[<prev] [next>] [<thread-prev] [thread-next>] [day] [month] [year] [list]
Message-Id: <200806112110.56805.rusty@rustcorp.com.au>
Date: Wed, 11 Jun 2008 21:10:56 +1000
From: Rusty Russell <rusty@...tcorp.com.au>
To: Christoph Lameter <clameter@....com>
Cc: Andrew Morton <akpm@...ux-foundation.org>,
linux-arch@...r.kernel.org, linux-kernel@...r.kernel.org,
David Miller <davem@...emloft.net>,
Eric Dumazet <dada1@...mosbay.com>,
Peter Zijlstra <peterz@...radead.org>,
Mike Travis <travis@....com>
Subject: Re: [patch 04/41] cpu ops: Core piece for generic atomic per cpu operations
On Wednesday 11 June 2008 03:42:15 Christoph Lameter wrote:
> 1. The x86 implementation does not exist because the segment register has
> so far not been available on x86_64. So you could not do the solution.

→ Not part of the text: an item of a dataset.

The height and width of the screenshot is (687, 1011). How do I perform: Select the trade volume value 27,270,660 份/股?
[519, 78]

> You need the zero basing. Then you can use per_xxx_add in cpu_inc.
Yes: for 64 bit x86, getting rid of the PDA or zero-basing is required.

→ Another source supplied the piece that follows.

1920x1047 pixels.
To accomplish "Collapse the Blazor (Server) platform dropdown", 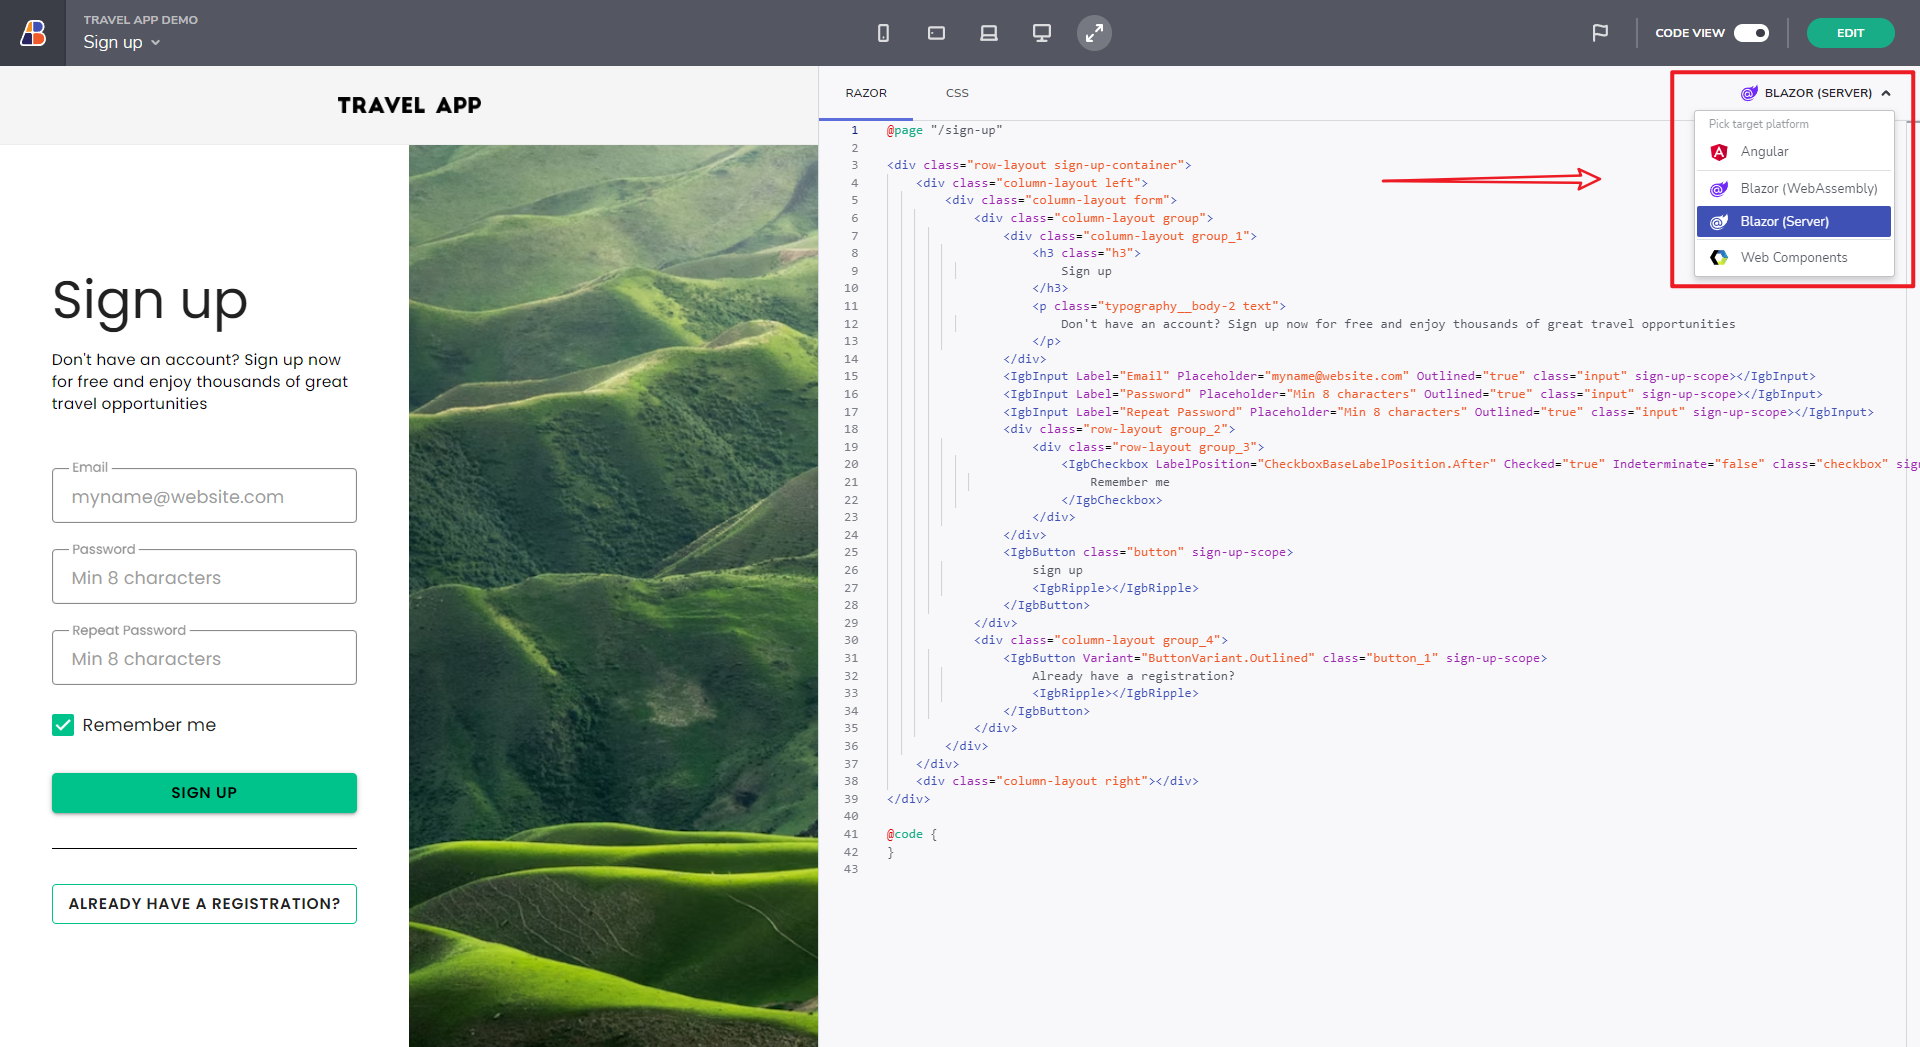I will (x=1816, y=93).
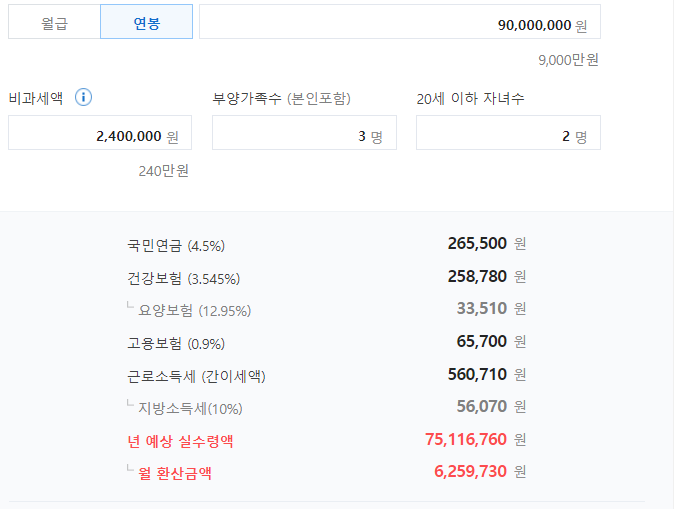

> 2. The general solution created overhead that is often not needed. If we
> would have done vm event counters with local_t then we would have
> atomic overhead for each increment on f.e. IA64. That was not
> acceptable. cpu_alloc never falls back to atomic operations.

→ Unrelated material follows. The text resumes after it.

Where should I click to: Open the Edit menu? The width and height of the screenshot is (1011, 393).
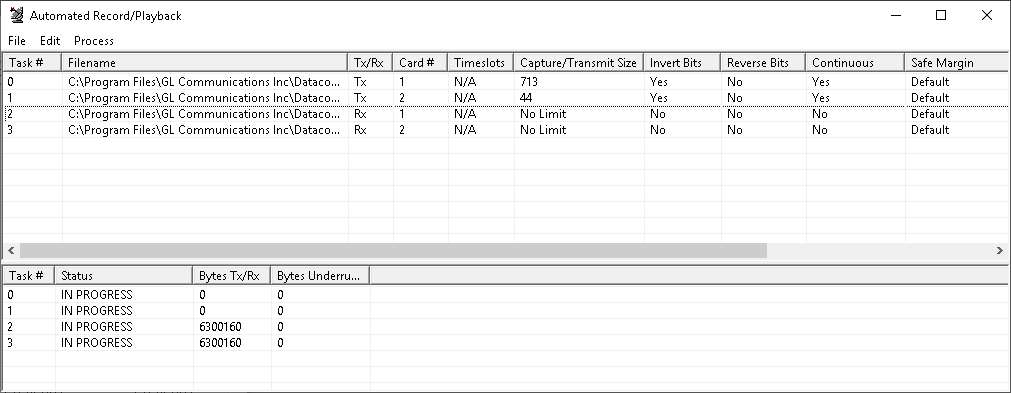pos(50,41)
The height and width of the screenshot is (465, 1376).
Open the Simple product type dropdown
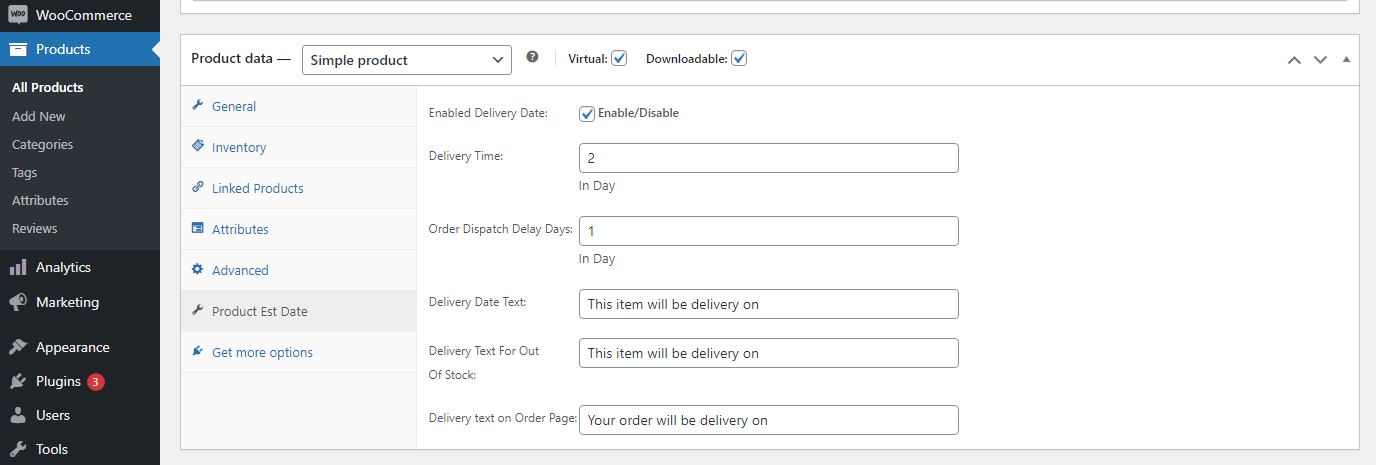pos(406,60)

You can implement it either way. I've said that three times now. The current
generic one uses atomics, but preempt disable/enable is possible.
> 3. local_t is based on the atomic logic. But percpu handling is
> fundamentally different in that accesses without the special macros
> are okay provided you are in a non preemptible or irq context!
> A local_t declaration makes such accesses impossible.
Again, untrue. The interface is already there. So feel free to implement
__cpu_local_inc et al in terms of preempt enable and disable so it doesn't
need to use atomics.
> 4. The modeling of local_t on atomic_t limits it to 32bit!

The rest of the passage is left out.